DATASET EXTRACT >>
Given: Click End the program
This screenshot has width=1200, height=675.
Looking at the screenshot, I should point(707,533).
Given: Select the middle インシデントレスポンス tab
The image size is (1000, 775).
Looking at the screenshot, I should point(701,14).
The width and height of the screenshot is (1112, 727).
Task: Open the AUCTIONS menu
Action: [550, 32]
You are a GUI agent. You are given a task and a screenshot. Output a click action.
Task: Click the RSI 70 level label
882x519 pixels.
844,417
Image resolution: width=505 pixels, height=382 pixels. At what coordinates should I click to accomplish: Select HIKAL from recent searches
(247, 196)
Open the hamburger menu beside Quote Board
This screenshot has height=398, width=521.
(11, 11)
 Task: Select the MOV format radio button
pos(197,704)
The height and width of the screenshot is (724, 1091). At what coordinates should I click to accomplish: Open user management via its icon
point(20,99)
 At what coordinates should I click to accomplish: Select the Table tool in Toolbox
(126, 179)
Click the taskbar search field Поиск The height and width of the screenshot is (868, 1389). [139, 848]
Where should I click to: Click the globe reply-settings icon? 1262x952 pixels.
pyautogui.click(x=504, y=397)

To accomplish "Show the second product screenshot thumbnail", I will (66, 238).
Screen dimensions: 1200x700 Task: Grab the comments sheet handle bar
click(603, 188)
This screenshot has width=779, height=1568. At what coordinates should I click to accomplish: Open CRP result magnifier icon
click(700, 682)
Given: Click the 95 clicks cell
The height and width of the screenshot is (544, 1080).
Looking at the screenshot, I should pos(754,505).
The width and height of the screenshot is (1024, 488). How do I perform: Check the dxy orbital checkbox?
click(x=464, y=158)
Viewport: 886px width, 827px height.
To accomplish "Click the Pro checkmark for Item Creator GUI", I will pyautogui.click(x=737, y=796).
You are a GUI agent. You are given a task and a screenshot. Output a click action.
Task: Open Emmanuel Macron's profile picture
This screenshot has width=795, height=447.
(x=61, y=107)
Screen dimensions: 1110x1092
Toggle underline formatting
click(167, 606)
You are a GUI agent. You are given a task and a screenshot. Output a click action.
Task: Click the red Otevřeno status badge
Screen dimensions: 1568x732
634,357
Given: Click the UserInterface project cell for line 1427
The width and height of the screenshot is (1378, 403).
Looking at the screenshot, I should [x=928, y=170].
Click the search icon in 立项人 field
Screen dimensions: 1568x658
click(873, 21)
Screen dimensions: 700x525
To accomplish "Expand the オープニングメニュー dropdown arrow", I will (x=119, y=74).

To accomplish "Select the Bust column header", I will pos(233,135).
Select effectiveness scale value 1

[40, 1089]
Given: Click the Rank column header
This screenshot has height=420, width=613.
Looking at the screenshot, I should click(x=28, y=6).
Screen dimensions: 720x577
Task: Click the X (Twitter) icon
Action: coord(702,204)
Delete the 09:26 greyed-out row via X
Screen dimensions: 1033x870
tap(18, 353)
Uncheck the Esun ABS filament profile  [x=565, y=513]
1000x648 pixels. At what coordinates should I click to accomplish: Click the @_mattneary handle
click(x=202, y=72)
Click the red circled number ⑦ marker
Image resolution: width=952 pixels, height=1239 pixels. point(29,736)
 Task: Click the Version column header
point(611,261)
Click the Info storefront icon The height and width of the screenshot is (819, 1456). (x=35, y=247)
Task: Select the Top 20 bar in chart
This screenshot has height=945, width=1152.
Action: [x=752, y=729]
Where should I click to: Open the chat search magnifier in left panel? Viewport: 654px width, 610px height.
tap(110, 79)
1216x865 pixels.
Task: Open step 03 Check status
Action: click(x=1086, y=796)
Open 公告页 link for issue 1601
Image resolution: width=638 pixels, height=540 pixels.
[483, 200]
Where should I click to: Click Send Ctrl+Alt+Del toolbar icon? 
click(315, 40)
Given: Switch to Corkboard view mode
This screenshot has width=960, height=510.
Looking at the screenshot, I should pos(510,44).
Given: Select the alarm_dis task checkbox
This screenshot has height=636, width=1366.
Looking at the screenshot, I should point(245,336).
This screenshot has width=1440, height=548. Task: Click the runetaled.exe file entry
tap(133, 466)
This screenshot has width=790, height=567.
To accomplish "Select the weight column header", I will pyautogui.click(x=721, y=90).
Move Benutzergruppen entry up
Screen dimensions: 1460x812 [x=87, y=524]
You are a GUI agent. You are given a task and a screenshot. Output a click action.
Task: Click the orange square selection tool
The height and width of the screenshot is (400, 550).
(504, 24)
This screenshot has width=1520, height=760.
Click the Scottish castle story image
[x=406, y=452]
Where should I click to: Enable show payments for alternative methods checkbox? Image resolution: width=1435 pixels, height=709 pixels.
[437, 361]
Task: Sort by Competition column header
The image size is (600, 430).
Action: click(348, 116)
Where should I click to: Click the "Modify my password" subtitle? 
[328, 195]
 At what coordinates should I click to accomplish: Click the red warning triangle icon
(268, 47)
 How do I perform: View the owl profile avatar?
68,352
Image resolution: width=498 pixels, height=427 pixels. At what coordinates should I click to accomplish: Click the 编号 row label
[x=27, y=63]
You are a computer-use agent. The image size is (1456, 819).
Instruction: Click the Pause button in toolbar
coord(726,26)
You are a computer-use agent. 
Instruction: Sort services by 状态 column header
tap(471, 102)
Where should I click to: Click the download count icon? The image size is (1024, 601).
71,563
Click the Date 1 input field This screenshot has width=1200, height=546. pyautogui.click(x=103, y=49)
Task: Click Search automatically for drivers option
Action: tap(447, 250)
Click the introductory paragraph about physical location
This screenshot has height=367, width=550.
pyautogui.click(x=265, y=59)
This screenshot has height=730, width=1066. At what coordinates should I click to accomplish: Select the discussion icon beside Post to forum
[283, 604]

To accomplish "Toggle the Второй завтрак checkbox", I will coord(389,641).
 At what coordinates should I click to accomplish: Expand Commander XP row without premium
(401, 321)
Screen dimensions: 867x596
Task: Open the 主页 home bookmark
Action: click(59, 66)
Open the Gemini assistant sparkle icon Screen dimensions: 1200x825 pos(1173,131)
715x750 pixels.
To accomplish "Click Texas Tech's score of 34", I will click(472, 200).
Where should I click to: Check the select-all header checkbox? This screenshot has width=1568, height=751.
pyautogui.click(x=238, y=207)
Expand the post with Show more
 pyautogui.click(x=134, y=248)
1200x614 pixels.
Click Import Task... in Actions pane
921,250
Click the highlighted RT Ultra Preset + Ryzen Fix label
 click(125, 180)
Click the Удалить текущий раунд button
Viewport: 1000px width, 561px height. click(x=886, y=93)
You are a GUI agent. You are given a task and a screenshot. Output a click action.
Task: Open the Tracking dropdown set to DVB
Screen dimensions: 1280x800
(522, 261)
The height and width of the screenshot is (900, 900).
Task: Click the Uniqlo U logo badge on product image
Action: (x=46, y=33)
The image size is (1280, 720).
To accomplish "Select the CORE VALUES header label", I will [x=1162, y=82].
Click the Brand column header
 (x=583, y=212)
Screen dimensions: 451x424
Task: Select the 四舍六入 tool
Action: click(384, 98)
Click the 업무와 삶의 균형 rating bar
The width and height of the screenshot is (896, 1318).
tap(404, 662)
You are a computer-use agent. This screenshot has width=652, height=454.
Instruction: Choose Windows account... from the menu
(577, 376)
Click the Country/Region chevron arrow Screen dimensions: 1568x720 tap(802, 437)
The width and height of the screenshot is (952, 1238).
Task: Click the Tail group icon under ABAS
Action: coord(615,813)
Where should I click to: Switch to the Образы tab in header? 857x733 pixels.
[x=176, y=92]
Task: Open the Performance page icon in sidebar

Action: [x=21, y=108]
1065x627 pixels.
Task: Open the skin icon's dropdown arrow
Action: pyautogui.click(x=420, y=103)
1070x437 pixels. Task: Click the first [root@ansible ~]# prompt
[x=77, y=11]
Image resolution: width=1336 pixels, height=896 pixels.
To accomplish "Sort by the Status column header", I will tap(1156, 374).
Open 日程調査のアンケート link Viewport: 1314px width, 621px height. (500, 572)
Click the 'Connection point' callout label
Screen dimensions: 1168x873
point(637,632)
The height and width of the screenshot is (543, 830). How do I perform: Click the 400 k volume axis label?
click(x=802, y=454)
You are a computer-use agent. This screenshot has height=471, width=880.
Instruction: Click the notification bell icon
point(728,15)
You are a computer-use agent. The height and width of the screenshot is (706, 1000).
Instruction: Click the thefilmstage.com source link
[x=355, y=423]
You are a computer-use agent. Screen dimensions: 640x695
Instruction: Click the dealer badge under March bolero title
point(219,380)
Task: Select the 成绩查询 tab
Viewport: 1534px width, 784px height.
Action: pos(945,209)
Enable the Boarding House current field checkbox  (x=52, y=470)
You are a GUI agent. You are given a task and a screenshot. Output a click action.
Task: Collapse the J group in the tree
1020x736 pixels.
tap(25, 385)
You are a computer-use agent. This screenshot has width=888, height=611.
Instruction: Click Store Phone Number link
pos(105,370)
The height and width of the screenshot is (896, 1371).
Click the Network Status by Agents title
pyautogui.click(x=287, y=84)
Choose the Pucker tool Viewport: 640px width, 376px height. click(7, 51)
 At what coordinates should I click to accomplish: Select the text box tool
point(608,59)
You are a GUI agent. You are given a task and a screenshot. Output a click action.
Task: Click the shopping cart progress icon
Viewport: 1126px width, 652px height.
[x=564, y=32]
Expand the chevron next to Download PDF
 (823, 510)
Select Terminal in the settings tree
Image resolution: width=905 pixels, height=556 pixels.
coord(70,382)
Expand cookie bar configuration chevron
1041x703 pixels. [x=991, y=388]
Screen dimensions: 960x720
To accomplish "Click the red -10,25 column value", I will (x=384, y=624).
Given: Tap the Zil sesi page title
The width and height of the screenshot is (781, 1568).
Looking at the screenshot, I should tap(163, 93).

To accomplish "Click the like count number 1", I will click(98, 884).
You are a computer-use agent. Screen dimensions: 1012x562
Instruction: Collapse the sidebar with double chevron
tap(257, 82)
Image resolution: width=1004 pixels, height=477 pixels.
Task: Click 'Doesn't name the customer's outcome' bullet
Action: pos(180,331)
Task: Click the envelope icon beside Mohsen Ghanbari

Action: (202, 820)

TASK TO CARRY OUT >> Reproduce, character for character, only the lines of the preceding data that start at the line with "Screen dimensions: 1568x732" and end at the line with "Uncheck the Esun", both included.

TASK OUTPUT >>
Screen dimensions: 1568x732
634,357
Given: Click the UserInterface project cell for line 1427
The width and height of the screenshot is (1378, 403).
Looking at the screenshot, I should [x=928, y=170].
Click the search icon in 立项人 field
Screen dimensions: 1568x658
click(873, 21)
Screen dimensions: 700x525
To accomplish "Expand the オープニングメニュー dropdown arrow", I will (x=119, y=74).

To accomplish "Select the Bust column header", I will pos(233,135).
Select effectiveness scale value 1

[40, 1089]
Given: Click the Rank column header
This screenshot has height=420, width=613.
Looking at the screenshot, I should click(x=28, y=6).
Screen dimensions: 720x577
Task: Click the X (Twitter) icon
Action: coord(702,204)
Delete the 09:26 greyed-out row via X
Screen dimensions: 1033x870
tap(18, 353)
Uncheck the Esun ABS filament profile  [x=565, y=513]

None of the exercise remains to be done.